I love nostalgic old ads. When I was living in a third floor apartment above a beauty parlor from 1984 to 1989, my landlord tore away part of a wall and found cardboard ads behind it. One was for Heinz and one for dish soap. Being as old as they were, they only had a few age spots. My son was 8 yrs. old in 1989.
Now in his 30s, he has a love “of all things olde” too, like me. In fact, he has a collection of old Fortune magazines. The above picture is a 1934 copy which sold for one whole dollar. That is pretty high for 1934 even though the magazine is an inch thick with cardboard type cover and filled with beautiful artwork. It’s also huge. A foot high, I found it hard to balance to peruse easily.
Take a look at this ad I found, of a man entirely pleased (is that a pleased expression? I can’t tell) with his Spud cigarette. Smoke it to “feel fresh like April!” and The accompanying article states that mushrooms are an acquired taste. Mushrooms?!
“The more you eat them, the taste just grows on you.”
It went on to compare Spud cigarettes to mushrooms. Odd indeed! And incidentally, what marketer chose the name “SPUD?”
In this ad for “International Sterling,” the buyer is urged to consult the wife.
This guy is serving up what looks to be whiskified cranberry sauce or whatever is on that plate. I don’t know. The ad proclaims:
“Four Roses Whiskey, End your Thanksgiving day dinner in an old fashioned blaze of glory!”
The other ad promises pre-prohibition casks. There are a LOT of liquor ads in this issue.
Duplate safety glass and a man offering a lady some ketchup. I don’t think she wants the ketchup. I think shes… Playing cards?
The article next to this picture states:
“It’s no use young man, Give Up. Madame is thinking about shoes to go with her fall wardrobe. Don’t waste your time showing her something to eat. She isn’t in the mood. It’s easier to make proper use of a woman’s moods than to change them.”
They are selling McCall’s magazine here. I think. Or it’s just a commentary on marketing using ketchup? I don’t know what they’re selling. I’ll have to read it again. This reminds me of today’s ads. Sexist remarks aside, my mother used to watch a commercial on TV for sneakers or network browsers, dating websites or IPads and then she’d say to me “I have no idea what they’re selling? Soda?”
This next one is a tad racist, wouldn’t you think? They are selling Golden Wedding Rye (aged 4 years!).
“What’s that fellow bawling out, Redcap?”
“He say Ma’am, dat de average age ob Golden Wedding Rye am 4 yeahs old, Ma’am.”
“Humph, he might as well save his breath—everybody knows that!”
A 595 dollar car anyone?

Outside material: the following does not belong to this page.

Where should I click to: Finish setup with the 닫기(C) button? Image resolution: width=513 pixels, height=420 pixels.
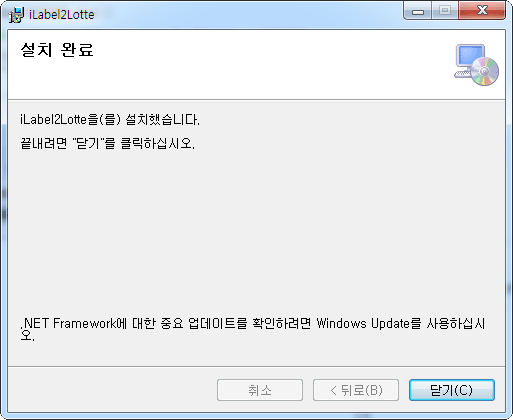click(452, 390)
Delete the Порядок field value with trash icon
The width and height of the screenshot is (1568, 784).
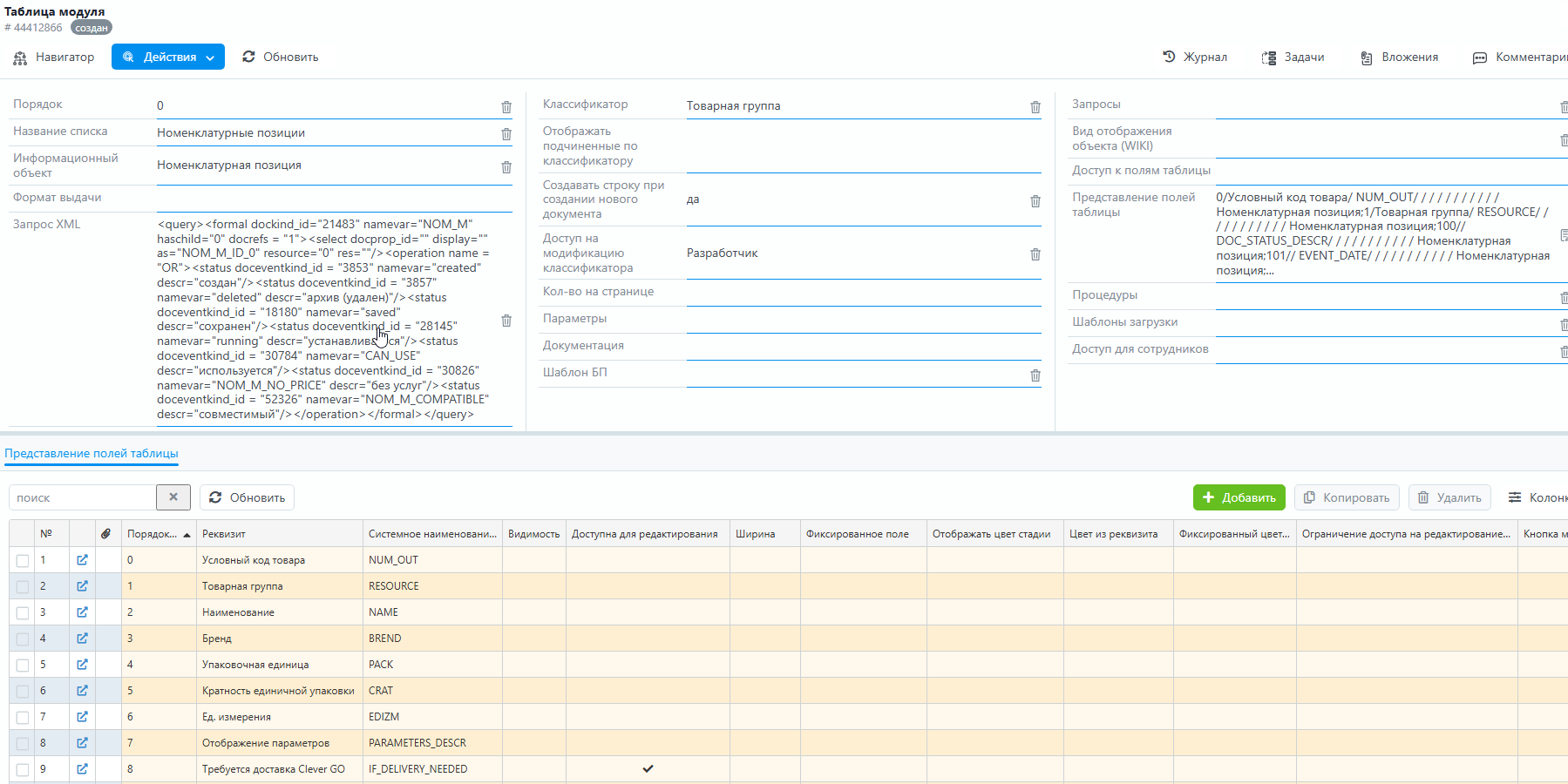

How about a stay at the Biltmore? Only 4$ a room. Twelve dollars for a suite! Last ritzy place I stayed in was The Omni in Boston and it was in 2014. I paid over 350.00 a night.
I adore old fonts. Have you ever watched the sitcom TheMiddle, one of my favorite sitcoms of all time? You’ve no idea how much I identify with Brick! (Who is modeled after an Aspergers person). He loves fonts. I can relate.
This color ad about color ads is by the Kimberly-Clark Corporation.
There is an article in this 1934 issue about sunshine and cod liver oil being a cure for the rickets.
And an article about pet stores being cheap “Depression era amusement.”
This little Disney cartoon from Silly Symphonies describes the bawdy “Papa Disney” who caught flack for showing a cow with her udders exposed! Egad! But no worries. He saved face, and after the scandalous backlash, put a proper skirt on that cartoon cow!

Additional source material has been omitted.